REQUIRED WORK:
1) According to the text on seniors housing sales, what record low average did cap rates reach at the end of 2020?
2) Write a continuation of the text on the seniors housing sales impasse, beginning right after its final sentence.

SELECTED TEXT:
Buyers, sellers at ‘impasse’
However, if sellers are truly eager to divest as some suggest, the capitalization rates certainly aren’t showing it.
Seniors housing cap rates hit a record low average of 6.8 percent at the end of 2020, meaning pricing on closed transactions has never been higher. During the Great Recession cap rates were 8.1 percent and during 2015’s seniors housing buying spree they hit 7 percent. RCA’s cap rate data for seniors housing dates back to 2001.
The combination of high pricing and low occupancy is a major contributing factor to the freezing of property sales, according to Costello.
“Owners are backward looking — if they see what something sold for six months ago, they want it to sell at that rate. Meanwhile, a buyer is looking forward at the worst-case scenarios of the current downturn. With those forces at opposite sides of the table, we’re at an impasse for now.”
“If somebody has to sell today they may not get the pricing they want,” continues Costello. “But they’re just not going to sell if they don’t have to.”
Blazejewski agrees, explaining that the main cause of the slow transaction activity is clearly the bid-ask spread. “There is a significant difference in expectations between buyers and sellers.”

DATASET EXTRACT:

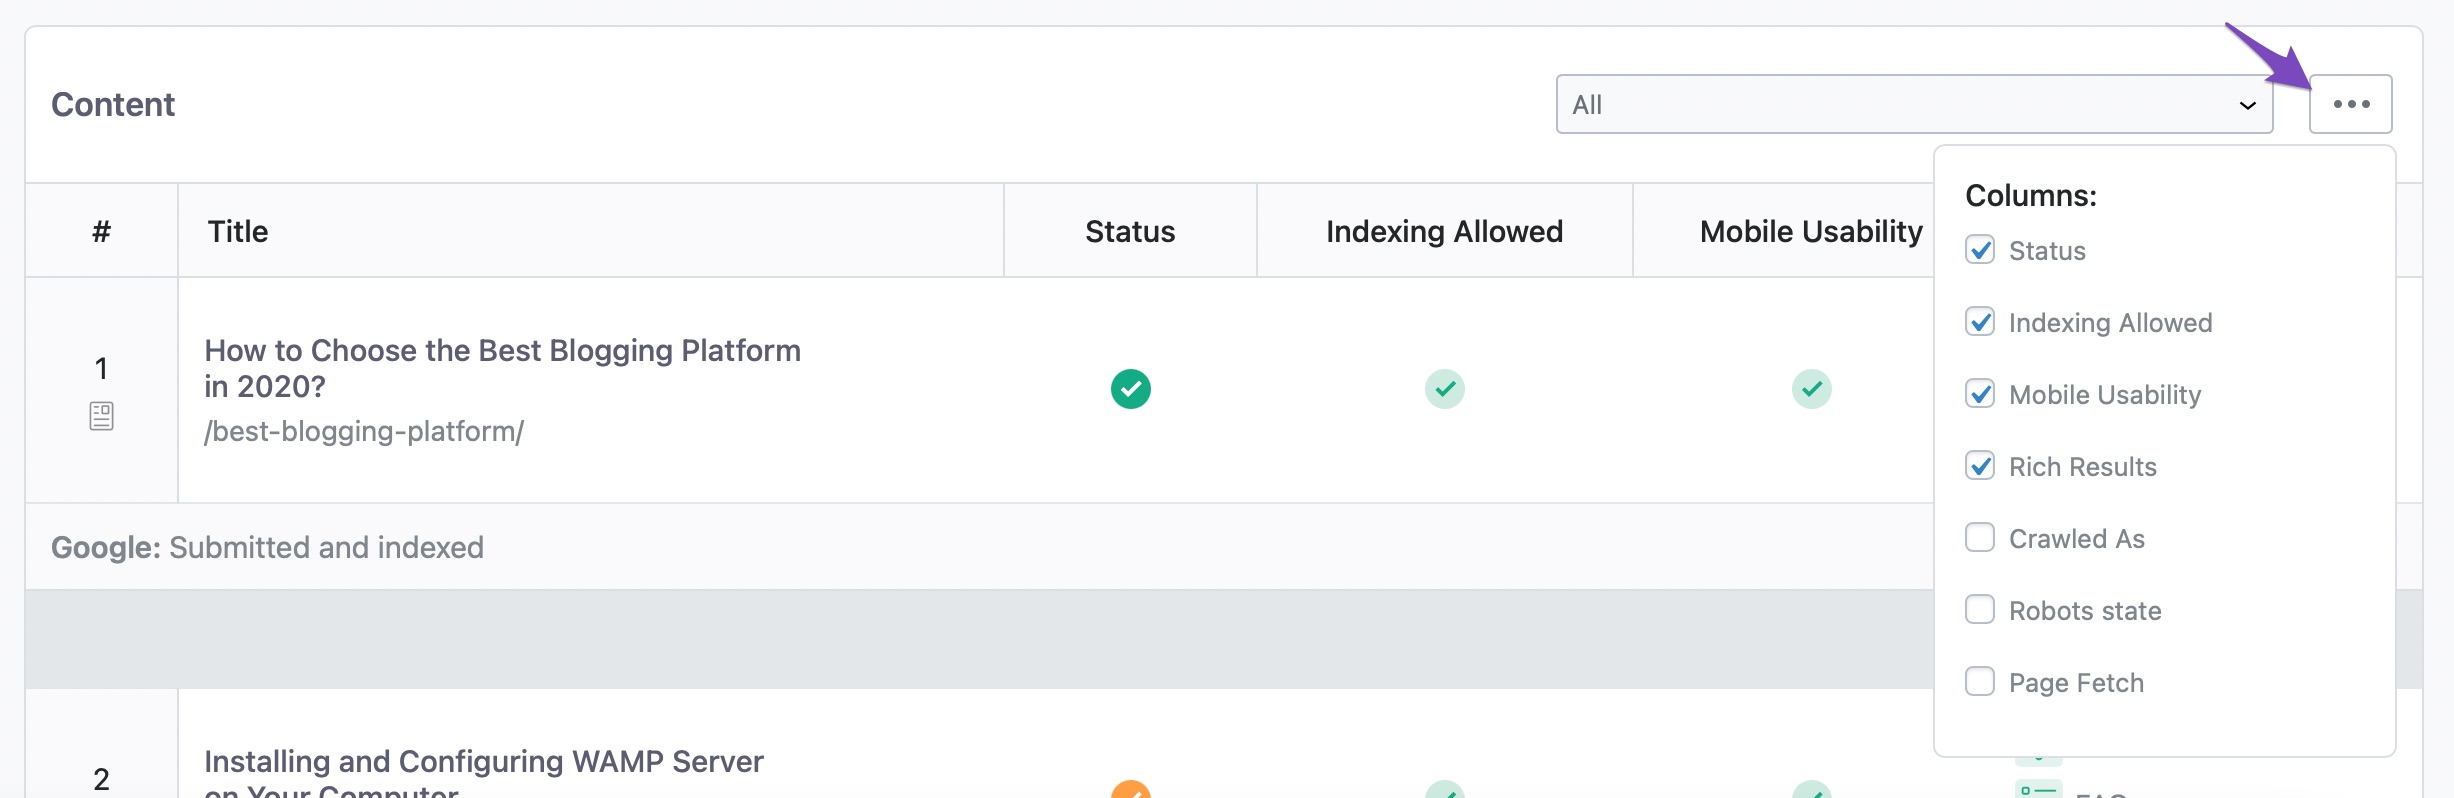Open Installing and Configuring WAMP Server link

pyautogui.click(x=483, y=772)
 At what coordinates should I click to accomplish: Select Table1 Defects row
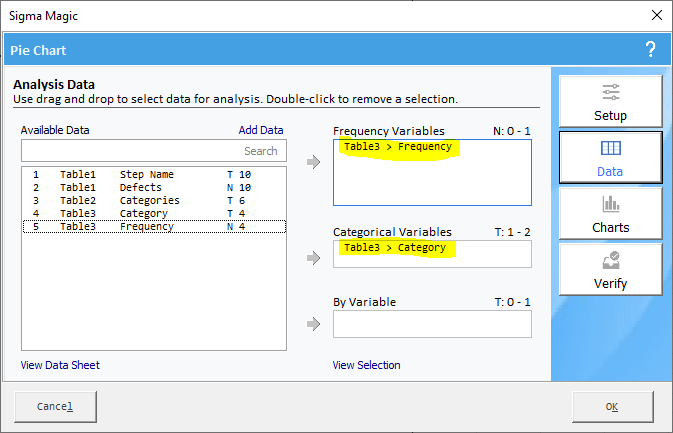[154, 188]
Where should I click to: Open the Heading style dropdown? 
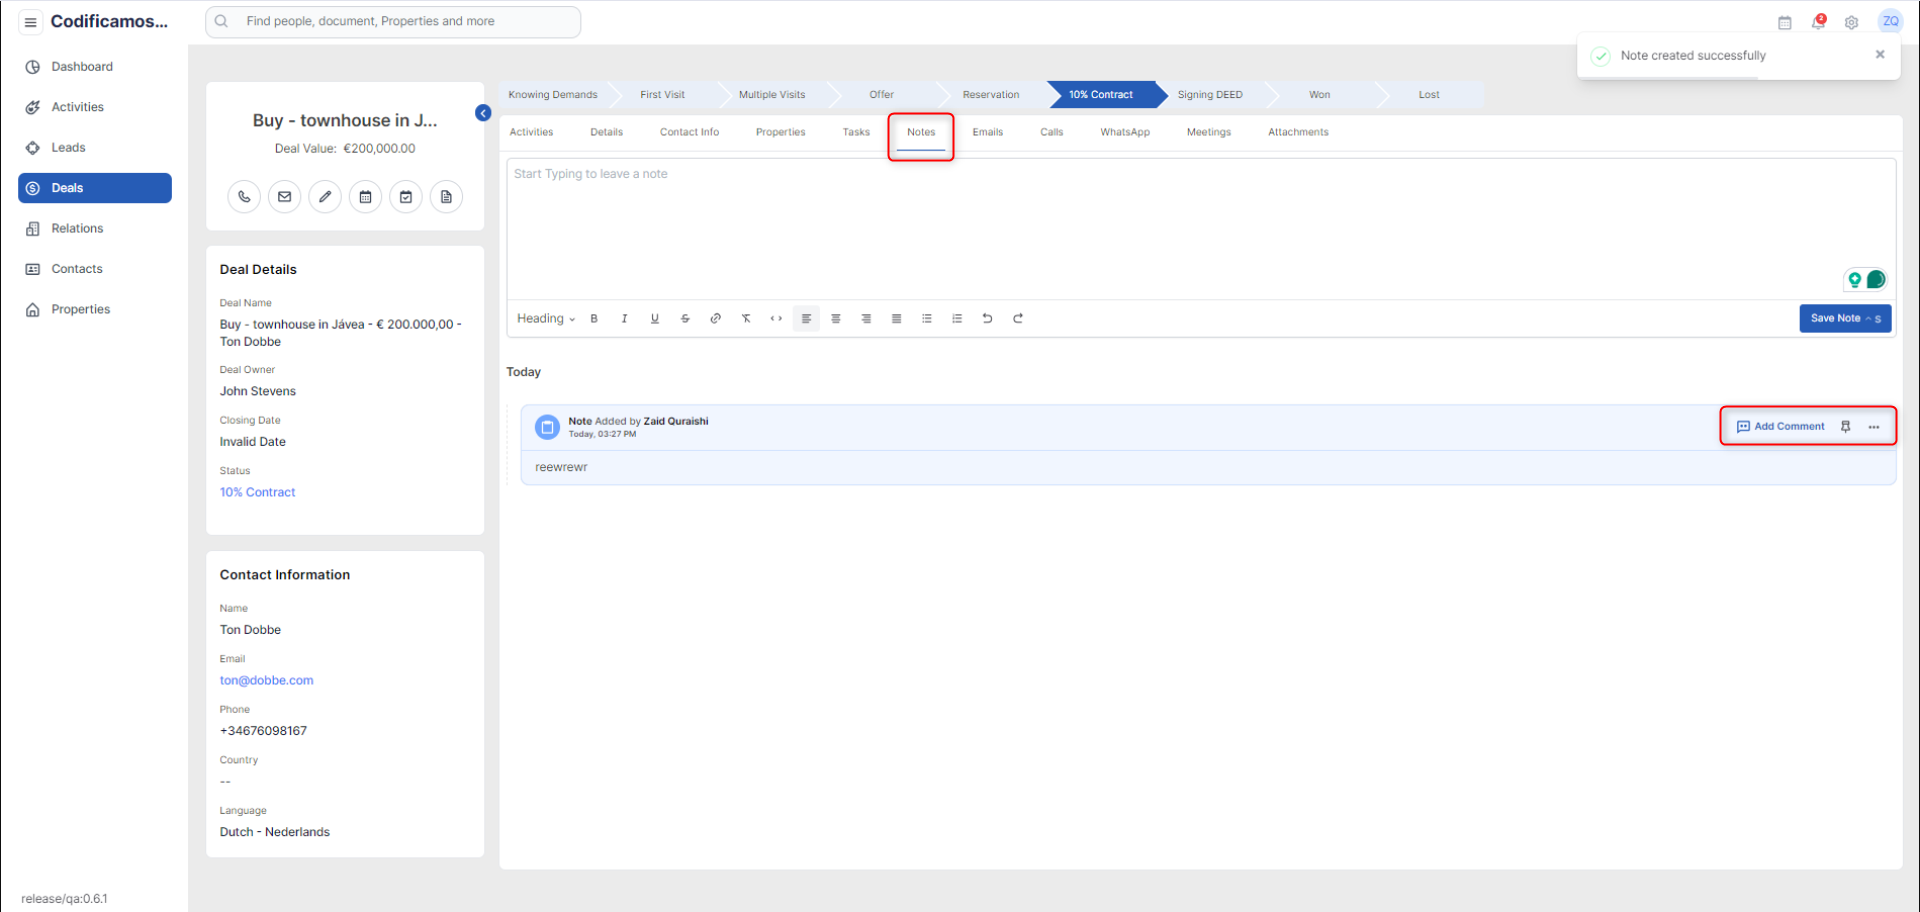[545, 319]
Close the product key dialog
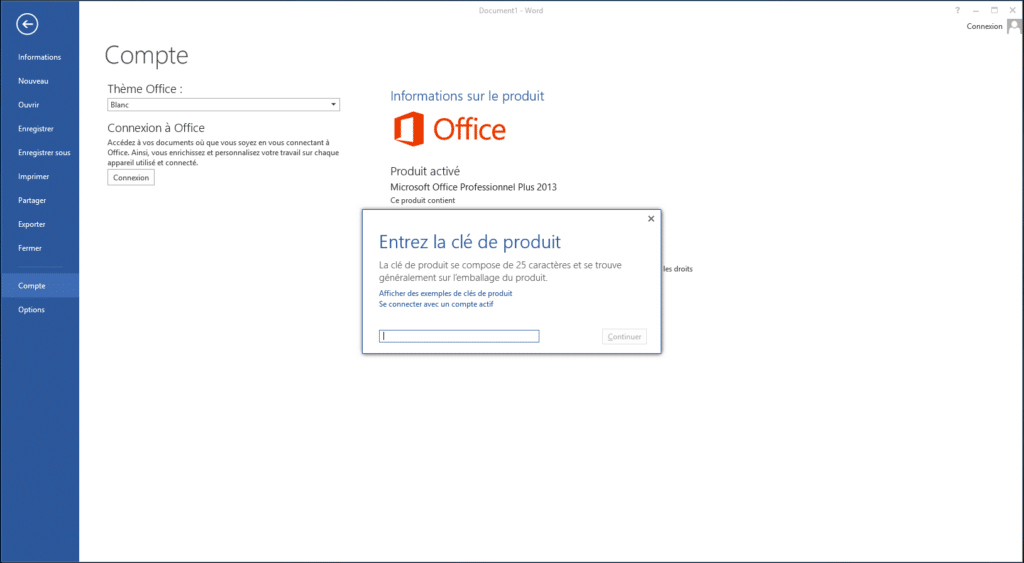 click(651, 218)
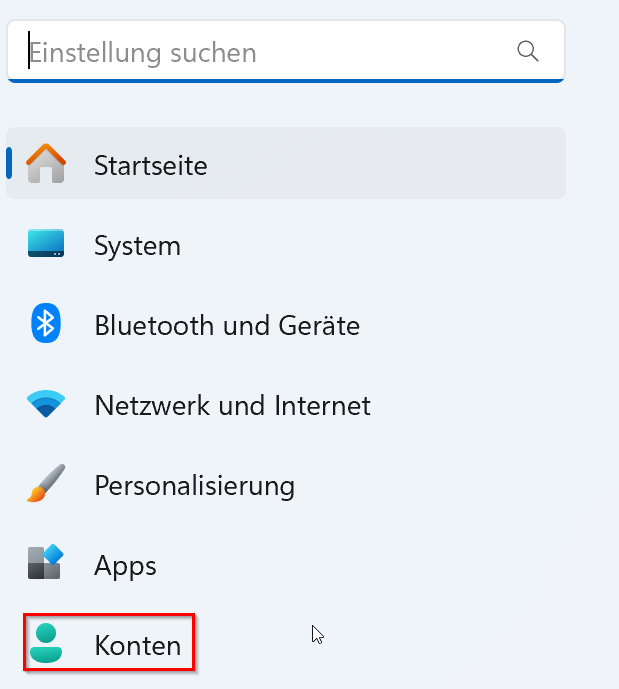Viewport: 619px width, 689px height.
Task: Open the System settings category
Action: [138, 246]
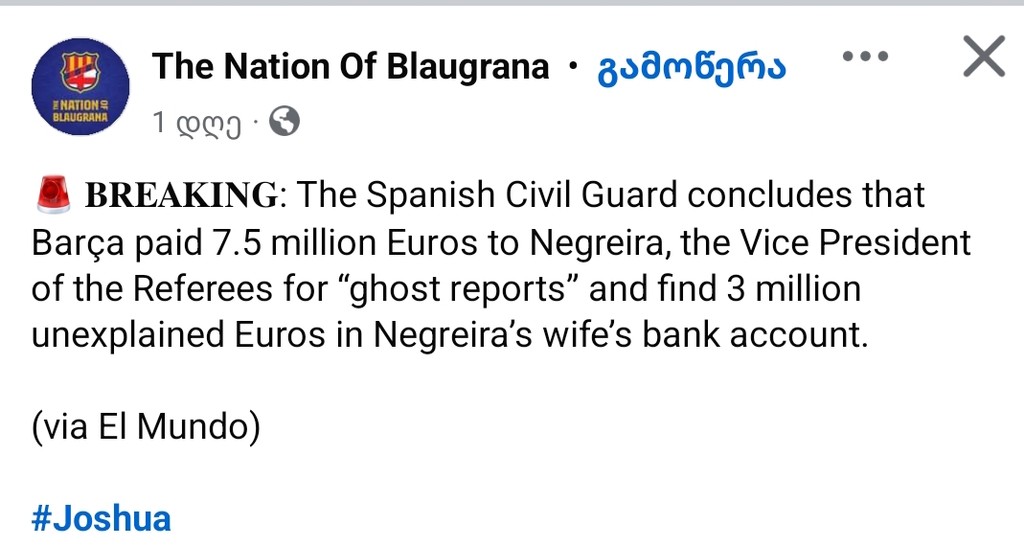Click the globe public audience icon
This screenshot has height=558, width=1024.
coord(284,122)
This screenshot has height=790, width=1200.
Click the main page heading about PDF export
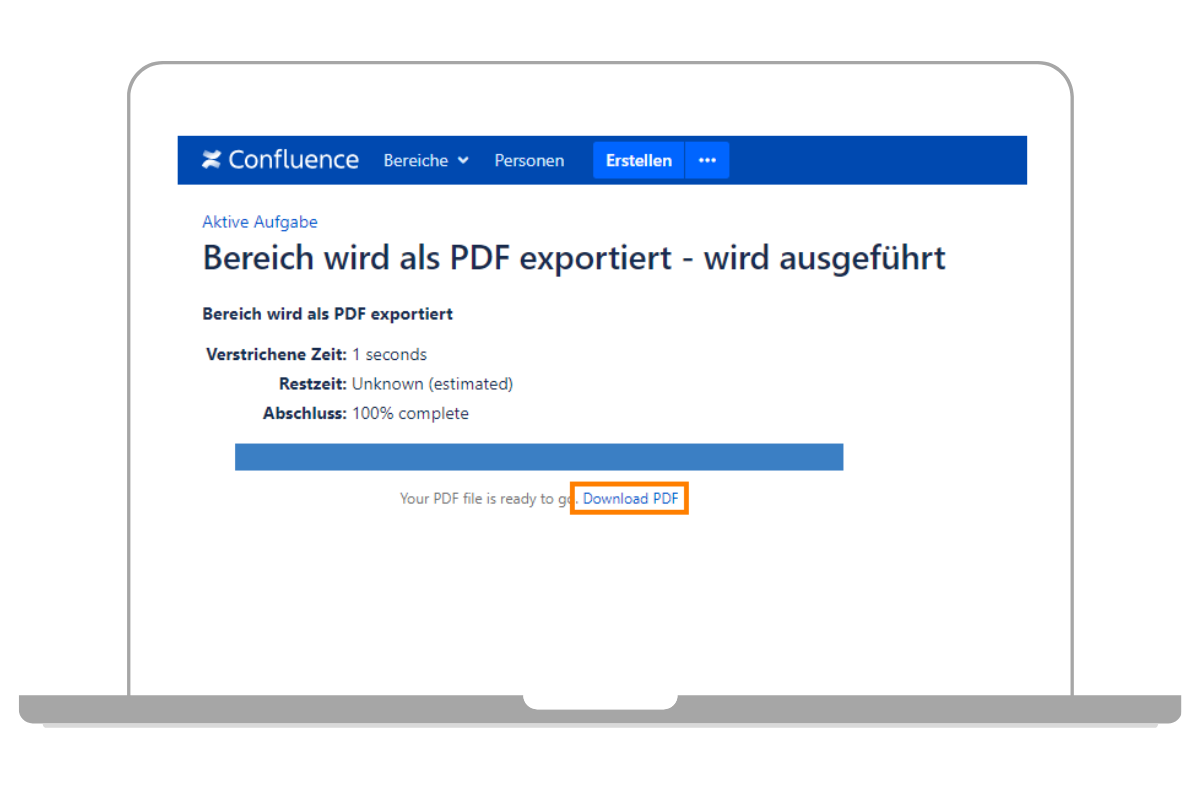coord(573,258)
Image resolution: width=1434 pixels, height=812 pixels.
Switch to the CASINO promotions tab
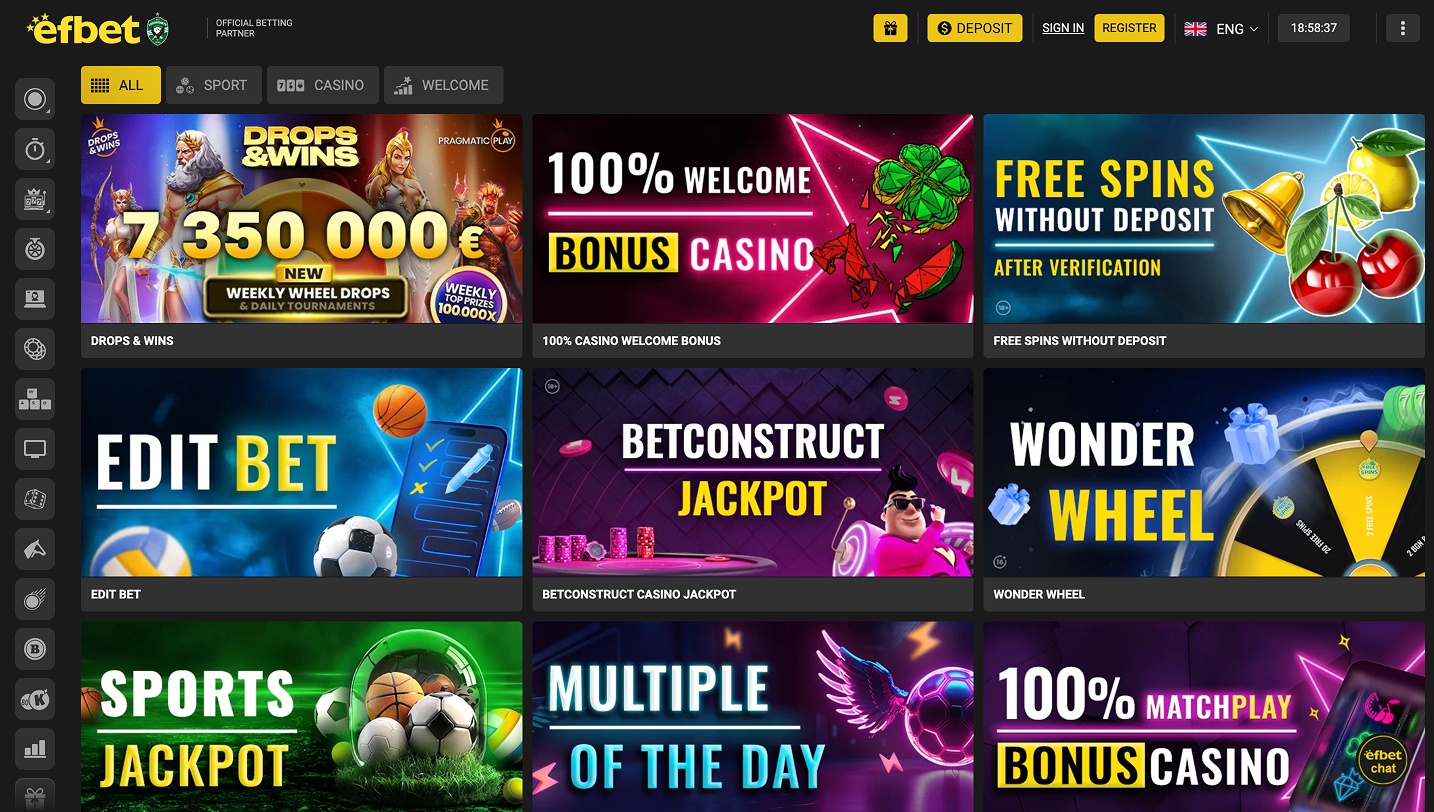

ANSWER SECTION:
1) 6.8 percent

2)
In fact, PGIM Real Estate is one of those potential sellers that’s holding onto its properties. The closed-end-fund investor had just finished investing the capital raised in its fifth fund when the pandemic hit, meaning the company should have been entering selling mode. However, with buyers not offering the pricing PGIM Real Estate wanted and no financial rush to exit the investments, the company has elected to sit and wait.
“We were just getting to where our portfolio was stabilized and we were starting to think about some exits as COVID hit” says Blazejewski.
“We’re not confident we can exit those investments at the pricing we should be getting. We’ve made the decision to ultimately hold onto those assets for later years. We’ll wait until the recovery happens.”
“If we can afford not to sell, then we won’t sell until we can get the price we want,” he adds. “The funds aren’t going to be shortsighted unless there’s pressure.”
Costello notes that the Great Recession of 2007-2009 was a “credit-driven recession,” meaning that lenders were foreclosing on many properties and then selling them off at discounted pricing. This recession is driven by low occupancy rates, and owners believe that is a temporary situation.
“With owners knowing there will be a turnaround, they’re not willing to throw the keys at the lender,” says Costello. “Folks are looking at the sector, thinking they can buy at rock-bottom prices, but that’s not as realistic in this recession as it was in the last one.
“There will be some distress, but there will be more efforts to keep the current owner afloat rather than going to a bank and then an auction.”
Sweeney agrees, saying that “given the low-interest-rate environment combined with the favorable supply and demand factors, knowledgeable and discerning buyers are not discounting quality product in defensible markets with experienced and committed operators.”
All that said, she predicts a thawing of the cold relations between sellers and buyers in the near future.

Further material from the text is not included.